*WHAT YOU WILL DO*.
Reproduce verbatim the portion of the data that opens with the line containing "Where should I click to: Reveal" and closes with the final line of the data, both ends included.

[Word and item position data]

>> begin

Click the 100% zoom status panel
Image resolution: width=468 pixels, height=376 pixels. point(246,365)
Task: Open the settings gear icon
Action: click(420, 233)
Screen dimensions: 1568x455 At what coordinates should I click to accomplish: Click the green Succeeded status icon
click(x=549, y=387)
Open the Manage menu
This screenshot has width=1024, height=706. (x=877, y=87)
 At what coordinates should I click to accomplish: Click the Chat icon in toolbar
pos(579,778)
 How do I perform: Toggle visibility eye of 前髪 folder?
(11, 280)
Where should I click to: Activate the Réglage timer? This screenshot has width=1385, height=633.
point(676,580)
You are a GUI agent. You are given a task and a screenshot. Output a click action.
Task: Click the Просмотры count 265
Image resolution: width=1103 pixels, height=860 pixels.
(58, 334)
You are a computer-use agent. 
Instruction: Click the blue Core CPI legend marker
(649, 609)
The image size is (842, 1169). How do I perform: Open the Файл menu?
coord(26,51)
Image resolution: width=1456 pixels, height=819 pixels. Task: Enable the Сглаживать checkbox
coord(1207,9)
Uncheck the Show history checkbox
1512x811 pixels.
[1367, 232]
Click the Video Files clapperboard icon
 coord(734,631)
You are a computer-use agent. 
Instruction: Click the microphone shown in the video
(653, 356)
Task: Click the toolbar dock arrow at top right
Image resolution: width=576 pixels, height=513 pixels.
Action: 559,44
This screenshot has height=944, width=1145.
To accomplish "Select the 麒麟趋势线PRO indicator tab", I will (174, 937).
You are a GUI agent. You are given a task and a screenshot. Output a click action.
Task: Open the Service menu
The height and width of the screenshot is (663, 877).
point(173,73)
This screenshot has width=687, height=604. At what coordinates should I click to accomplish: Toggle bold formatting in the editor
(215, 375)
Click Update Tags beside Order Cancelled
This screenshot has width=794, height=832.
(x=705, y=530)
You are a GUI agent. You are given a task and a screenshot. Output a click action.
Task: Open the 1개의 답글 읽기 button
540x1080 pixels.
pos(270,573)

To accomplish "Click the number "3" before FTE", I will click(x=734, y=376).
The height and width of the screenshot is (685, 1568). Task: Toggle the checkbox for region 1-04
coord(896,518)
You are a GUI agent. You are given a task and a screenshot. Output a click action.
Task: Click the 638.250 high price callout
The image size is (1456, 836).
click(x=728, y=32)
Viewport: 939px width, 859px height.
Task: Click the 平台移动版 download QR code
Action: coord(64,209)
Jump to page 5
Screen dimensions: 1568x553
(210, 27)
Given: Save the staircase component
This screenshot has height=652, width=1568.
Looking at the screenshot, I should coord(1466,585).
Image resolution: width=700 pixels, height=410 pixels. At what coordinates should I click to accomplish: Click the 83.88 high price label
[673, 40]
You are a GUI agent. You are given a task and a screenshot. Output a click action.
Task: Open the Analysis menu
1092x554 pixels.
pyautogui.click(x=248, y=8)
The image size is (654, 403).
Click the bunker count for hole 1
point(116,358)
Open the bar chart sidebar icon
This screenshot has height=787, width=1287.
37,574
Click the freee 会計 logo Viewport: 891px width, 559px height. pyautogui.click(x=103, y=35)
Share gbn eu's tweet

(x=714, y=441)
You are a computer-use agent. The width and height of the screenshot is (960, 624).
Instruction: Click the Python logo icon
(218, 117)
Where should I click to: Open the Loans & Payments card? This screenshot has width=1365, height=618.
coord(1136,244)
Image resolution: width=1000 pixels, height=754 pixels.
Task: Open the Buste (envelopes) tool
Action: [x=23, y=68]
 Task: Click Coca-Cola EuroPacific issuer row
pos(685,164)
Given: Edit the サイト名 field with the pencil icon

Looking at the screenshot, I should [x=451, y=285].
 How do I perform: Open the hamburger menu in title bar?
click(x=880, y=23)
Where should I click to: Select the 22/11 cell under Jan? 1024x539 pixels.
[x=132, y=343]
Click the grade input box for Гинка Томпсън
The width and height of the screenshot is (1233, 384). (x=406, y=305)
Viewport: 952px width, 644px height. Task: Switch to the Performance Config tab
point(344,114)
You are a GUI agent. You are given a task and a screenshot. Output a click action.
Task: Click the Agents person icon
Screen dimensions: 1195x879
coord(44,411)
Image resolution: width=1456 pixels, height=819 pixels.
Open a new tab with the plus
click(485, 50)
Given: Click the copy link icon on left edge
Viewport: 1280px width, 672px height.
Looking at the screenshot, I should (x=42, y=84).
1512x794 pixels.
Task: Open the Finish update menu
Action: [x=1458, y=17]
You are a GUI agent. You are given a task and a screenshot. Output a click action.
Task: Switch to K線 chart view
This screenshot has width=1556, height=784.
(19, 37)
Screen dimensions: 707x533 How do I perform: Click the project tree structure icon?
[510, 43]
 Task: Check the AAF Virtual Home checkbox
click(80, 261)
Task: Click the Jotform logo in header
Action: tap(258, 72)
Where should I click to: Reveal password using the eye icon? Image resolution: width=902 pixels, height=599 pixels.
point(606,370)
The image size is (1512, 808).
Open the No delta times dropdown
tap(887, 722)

>> end

*REPLY TO THE TASK*.
Where should I click to: Reveal password using the eye icon? Image resolution: width=902 pixels, height=599 pixels.
point(606,370)
The image size is (1512, 808).
Open the No delta times dropdown
tap(887, 722)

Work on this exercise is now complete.